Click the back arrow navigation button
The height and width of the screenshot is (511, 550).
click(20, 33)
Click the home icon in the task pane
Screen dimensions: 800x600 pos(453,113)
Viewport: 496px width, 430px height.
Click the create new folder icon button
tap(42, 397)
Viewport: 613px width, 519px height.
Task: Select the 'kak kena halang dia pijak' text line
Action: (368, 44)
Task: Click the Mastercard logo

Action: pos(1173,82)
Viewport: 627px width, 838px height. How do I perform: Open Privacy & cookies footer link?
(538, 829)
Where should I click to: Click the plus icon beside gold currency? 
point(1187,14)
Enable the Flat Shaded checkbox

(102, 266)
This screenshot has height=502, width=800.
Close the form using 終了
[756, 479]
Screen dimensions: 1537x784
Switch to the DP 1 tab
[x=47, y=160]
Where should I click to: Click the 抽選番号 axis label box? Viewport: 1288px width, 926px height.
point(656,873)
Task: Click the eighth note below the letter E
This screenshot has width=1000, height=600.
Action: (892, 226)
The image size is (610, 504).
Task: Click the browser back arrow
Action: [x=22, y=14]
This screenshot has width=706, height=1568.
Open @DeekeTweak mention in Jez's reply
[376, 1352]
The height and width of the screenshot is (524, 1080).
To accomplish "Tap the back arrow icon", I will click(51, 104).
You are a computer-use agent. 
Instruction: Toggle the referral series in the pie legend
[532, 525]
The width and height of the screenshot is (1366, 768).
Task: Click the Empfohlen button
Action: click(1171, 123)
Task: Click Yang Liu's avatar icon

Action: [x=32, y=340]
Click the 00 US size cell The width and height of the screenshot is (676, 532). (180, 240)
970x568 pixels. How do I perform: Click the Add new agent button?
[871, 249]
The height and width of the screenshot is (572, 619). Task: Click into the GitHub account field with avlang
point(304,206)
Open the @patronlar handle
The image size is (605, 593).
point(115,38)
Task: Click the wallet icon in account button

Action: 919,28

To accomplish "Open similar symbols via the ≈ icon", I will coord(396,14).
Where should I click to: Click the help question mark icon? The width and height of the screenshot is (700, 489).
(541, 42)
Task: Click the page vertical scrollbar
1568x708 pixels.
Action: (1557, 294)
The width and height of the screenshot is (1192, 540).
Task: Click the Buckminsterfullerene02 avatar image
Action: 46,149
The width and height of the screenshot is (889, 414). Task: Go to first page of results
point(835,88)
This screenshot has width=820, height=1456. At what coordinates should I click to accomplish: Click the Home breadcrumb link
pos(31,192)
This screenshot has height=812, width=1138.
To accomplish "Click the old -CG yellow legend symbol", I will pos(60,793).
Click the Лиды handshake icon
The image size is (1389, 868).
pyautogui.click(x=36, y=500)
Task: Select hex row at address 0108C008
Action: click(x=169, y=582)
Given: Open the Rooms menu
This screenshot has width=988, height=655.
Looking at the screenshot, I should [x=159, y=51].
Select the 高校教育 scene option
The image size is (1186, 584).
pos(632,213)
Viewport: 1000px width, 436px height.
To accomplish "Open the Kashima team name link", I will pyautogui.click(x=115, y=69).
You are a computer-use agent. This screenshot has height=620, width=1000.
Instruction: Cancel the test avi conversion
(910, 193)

* * *

• **To do**
Would you set the entries down again, exactly as they were written?

• **Output of the exercise**
Click the back arrow navigation button
The height and width of the screenshot is (511, 550).
click(20, 33)
Click the home icon in the task pane
Screen dimensions: 800x600 pos(453,113)
Viewport: 496px width, 430px height.
Click the create new folder icon button
tap(42, 397)
Viewport: 613px width, 519px height.
Task: Select the 'kak kena halang dia pijak' text line
Action: (368, 44)
Task: Click the Mastercard logo

Action: pos(1173,82)
Viewport: 627px width, 838px height. How do I perform: Open Privacy & cookies footer link?
(538, 829)
Where should I click to: Click the plus icon beside gold currency? 
point(1187,14)
Enable the Flat Shaded checkbox

(102, 266)
This screenshot has height=502, width=800.
Close the form using 終了
[756, 479]
Screen dimensions: 1537x784
Switch to the DP 1 tab
[x=47, y=160]
Where should I click to: Click the 抽選番号 axis label box? Viewport: 1288px width, 926px height.
point(656,873)
Task: Click the eighth note below the letter E
This screenshot has width=1000, height=600.
Action: (892, 226)
The image size is (610, 504).
Task: Click the browser back arrow
Action: [x=22, y=14]
This screenshot has width=706, height=1568.
Open @DeekeTweak mention in Jez's reply
[376, 1352]
The height and width of the screenshot is (524, 1080).
To accomplish "Tap the back arrow icon", I will click(51, 104).
You are a computer-use agent. 
Instruction: Toggle the referral series in the pie legend
[532, 525]
The width and height of the screenshot is (1366, 768).
Task: Click the Empfohlen button
Action: click(1171, 123)
Task: Click Yang Liu's avatar icon

Action: [x=32, y=340]
Click the 00 US size cell The width and height of the screenshot is (676, 532). (180, 240)
970x568 pixels. How do I perform: Click the Add new agent button?
[871, 249]
The height and width of the screenshot is (572, 619). Task: Click into the GitHub account field with avlang
point(304,206)
Open the @patronlar handle
The image size is (605, 593).
point(115,38)
Task: Click the wallet icon in account button

Action: 919,28

To accomplish "Open similar symbols via the ≈ icon", I will coord(396,14).
Where should I click to: Click the help question mark icon? The width and height of the screenshot is (700, 489).
(541, 42)
Task: Click the page vertical scrollbar
1568x708 pixels.
Action: (1557, 294)
The width and height of the screenshot is (1192, 540).
Task: Click the Buckminsterfullerene02 avatar image
Action: 46,149
The width and height of the screenshot is (889, 414). Task: Go to first page of results
point(835,88)
This screenshot has width=820, height=1456. At what coordinates should I click to accomplish: Click the Home breadcrumb link
pos(31,192)
This screenshot has height=812, width=1138.
To accomplish "Click the old -CG yellow legend symbol", I will pos(60,793).
Click the Лиды handshake icon
The image size is (1389, 868).
pyautogui.click(x=36, y=500)
Task: Select hex row at address 0108C008
Action: click(x=169, y=582)
Given: Open the Rooms menu
This screenshot has width=988, height=655.
Looking at the screenshot, I should [x=159, y=51].
Select the 高校教育 scene option
The image size is (1186, 584).
pos(632,213)
Viewport: 1000px width, 436px height.
To accomplish "Open the Kashima team name link", I will pyautogui.click(x=115, y=69).
You are a computer-use agent. This screenshot has height=620, width=1000.
Instruction: Cancel the test avi conversion
(910, 193)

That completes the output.